将子查询更改为含有max/min的子查询后，再结合使用MAX/MIN的改写，可减少改写前对内表的多次扫描, 举例如下；

select c1 from t1 where c1 > any(select c1 from t2);
<==>
select c1 from t1 where c1 > any(select min(c1) from t2);

结合MAX/MIN的改写后, 可利用t2.c1的主键序将limit 1直接下压到table scan，将min值输出，执行计划为：

explain select c1 from t1 where c1 > any(select c1 from t2)\G;
*************************** 1. row ***************************
Query Plan: ===================================================
|ID|OPERATOR        |NAME          |EST. ROWS|COST|
---------------------------------------------------
|0 |SUBPLAN FILTER  |              |1        |73  |
|1 | TABLE SCAN     |t1            |1        |37  |
|2 | SCALAR GROUP BY|              |1        |37  |
|3 |  SUBPLAN SCAN  |subquery_table|1        |37  |
|4 |   TABLE SCAN   |t2            |1        |36  |
===================================================
Outputs & filters:
-------------------------------------
  0 - output([t1.c1]), filter([t1.c1 > ANY(subquery(1))]),
      exec_params_(nil), onetime_exprs_(nil), init_plan_idxs_([1])
  1 - output([t1.c1]), filter(nil),
      access([t1.c1]), partitions(p0)
  2 - output([T_FUN_MIN(subquery_table.c1)]), filter(nil),
      group(nil), agg_func([T_FUN_MIN(subquery_table.c1)])
  3 - output([subquery_table.c1]), filter(nil),
      access([subquery_table.c1])
  4 - output([t2.c1]), filter(nil),
      access([t2.c1]), partitions(p0),
      limit(1), offset(nil)

外连接消除

外连接操作可分为左外连接，右外连接和全外连接，连接过程中，外连接左右顺序不能变换，这使得优化器对连接顺序的选择受到限制。外连接消除是指将外连接转换成内连接，从而可以提供更多可选择的连接路径，供优化器考虑。

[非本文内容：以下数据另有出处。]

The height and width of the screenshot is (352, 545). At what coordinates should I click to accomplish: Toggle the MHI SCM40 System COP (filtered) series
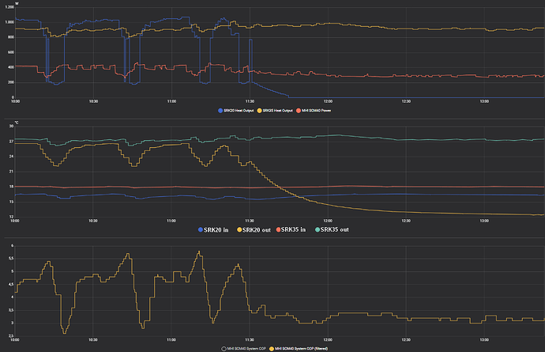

进行外连接消除，需要存在“空值拒绝条件”，即where条件中，存在当内表生成的值为null时，使得输出为false的条件。例如：

select t1.c1, t2.c2 from t1 left join t2 on t1.c2 = t2.c2

这是一个外连接，在其输出行中t2.c2可能为null。如果加上一个条件t2.c2 > 5，则通过该条件过滤后，t2.c1输出不可能为NULL，从而可以将外连接转换为内连接。

select t1.c1, t2.c2 from t1 left join t2 on t1.c2 = t2.c2 where t2.c2 > 5
<==>
select t1.c1, t2.c2 from t1 inner join t2 on t1.c2 = t2.c2 where t2.c2 > 5

简化条件改写

having条件消除

如果查询中没有聚集操操作及group by则having可以合并到where条件中，并将having条件删除，从而可以将having条件在where条件中同一管理优化，并进行进一步相关优化。

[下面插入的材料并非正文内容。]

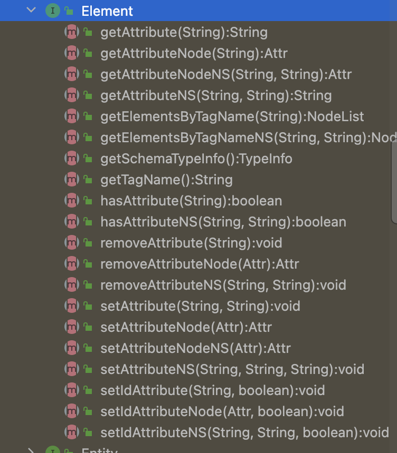Collapse the Element interface node
Image resolution: width=397 pixels, height=453 pixels.
(31, 10)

select * from t1, t2 where t1.c1 = t2.c1  having t1.c2 > 1
<==>
select * from t1, t2 where t1.c1 = t2.c1  and t1.c2 > 1

改写后计划如下, 可以看到t1.c2 > 1条件被下压到了TABLE SCAN层；

explain select * from t1, t2 where t1.c1 = t2.c1  having t1.c2 > 1\G;
*************************** 1. row ***************************
Query Plan: =========================================
|ID|OPERATOR        |NAME|EST. ROWS|COST|
-----------------------------------------
|0 |NESTED-LOOP JOIN|    |1        |59  |
|1 | TABLE SCAN     |t1  |1        |37  |
|2 | TABLE GET      |t2  |1        |36  |
=========================================
Outputs & filters:
-------------------------------------
  0 - output([t1.c1], [t1.c2], [t2.c1], [t2.c2]), filter(nil),
      conds(nil), nl_params_([t1.c1])
  1 - output([t1.c1], [t1.c2]), filter([t1.c2 > 1]),
      access([t1.c1], [t1.c2]), partitions(p0)
  2 - output([t2.c1], [t2.c2]), filter(nil),
      access([t2.c1], [t2.c2]), partitions(p0)

等价关系推导

等价关系推导是指利用比较操作符的传递性，推倒出新的条件表达式, 从而减少需要处理的行数或者选择到更有效的索引。OceanBase可对等值连接进行推导，比如a ＝ b and a > 1 可以推导出 a ＝ b and a > 1 and b > 1，如果b上有索引，且b > 1在该索引选择率很低，则可以大大提升访问b列所在表的性能。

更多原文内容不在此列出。